客数が多かったため越前達は座る場所がなかったらしい。
ボックス席の取れた不二は後輩達に一緒に相席することを勧めた。

「いいんすか?じゃあお邪魔しまーす」
「どうぞ。君達は注文しに行かないのかい?」
「桃先輩が戻ってくるまで待ってたんスよ。
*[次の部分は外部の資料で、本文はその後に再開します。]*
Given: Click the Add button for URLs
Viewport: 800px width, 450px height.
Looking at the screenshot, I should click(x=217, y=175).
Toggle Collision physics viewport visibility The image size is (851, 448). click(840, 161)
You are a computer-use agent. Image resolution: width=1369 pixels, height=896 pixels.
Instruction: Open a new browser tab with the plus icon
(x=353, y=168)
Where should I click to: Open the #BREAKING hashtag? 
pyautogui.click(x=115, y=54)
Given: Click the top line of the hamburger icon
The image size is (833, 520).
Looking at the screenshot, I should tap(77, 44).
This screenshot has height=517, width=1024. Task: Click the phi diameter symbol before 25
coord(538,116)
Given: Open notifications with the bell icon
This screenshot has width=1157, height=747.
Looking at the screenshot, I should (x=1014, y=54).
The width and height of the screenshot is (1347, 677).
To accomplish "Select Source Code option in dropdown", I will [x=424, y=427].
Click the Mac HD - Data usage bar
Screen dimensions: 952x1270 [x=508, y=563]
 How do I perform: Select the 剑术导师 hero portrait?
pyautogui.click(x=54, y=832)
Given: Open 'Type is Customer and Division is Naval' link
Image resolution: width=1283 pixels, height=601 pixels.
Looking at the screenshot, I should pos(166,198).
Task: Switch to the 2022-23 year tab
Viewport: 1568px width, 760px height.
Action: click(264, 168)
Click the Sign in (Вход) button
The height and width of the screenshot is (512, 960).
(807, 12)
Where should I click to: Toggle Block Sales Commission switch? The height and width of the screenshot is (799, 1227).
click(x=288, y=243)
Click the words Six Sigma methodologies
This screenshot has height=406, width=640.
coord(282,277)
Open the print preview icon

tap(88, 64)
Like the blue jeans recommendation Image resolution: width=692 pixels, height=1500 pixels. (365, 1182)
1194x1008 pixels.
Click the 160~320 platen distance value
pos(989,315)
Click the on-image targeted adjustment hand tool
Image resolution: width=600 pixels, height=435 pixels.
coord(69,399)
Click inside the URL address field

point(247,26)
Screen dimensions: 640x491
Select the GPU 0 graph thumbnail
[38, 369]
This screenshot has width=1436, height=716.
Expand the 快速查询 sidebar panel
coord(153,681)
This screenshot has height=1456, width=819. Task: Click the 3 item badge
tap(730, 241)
今から行ってくるっス」

桃先輩邪魔、と可愛げない言葉を放つ越前に桃城は怒りながら越前の後を追いかけた。

「相変わらず元気だね」
「あいつらはあれくらい元気がないとねー」
「…英二、どうしたの?」
「ん?どうもしてないよ」

英二は嘘をついた。
本当は堪らなく今の状態に満足がいかない。
せっかくのデートだというのにこれでは部活帰りとなんら変わらないのだ。
そもそも馴染みの店に来てしまったことが事の発端かもしれない。
不二が入ろうと言ってくれたコーヒーショップの方がゆっくりできただろうし、知り合いに会わずに済んだかもしれない。
英二は失敗したと思った。

「英二、僕達先に食べていようよ。桃達当分戻ってこないよ」
「うわ、本当だ。さっきより混んでる…」
「ねぇ…英二のポテト貰っていい?」

英二は軽く頷いた。
それと同時にやっぱ単品じゃ足りないだろーと言っておいた。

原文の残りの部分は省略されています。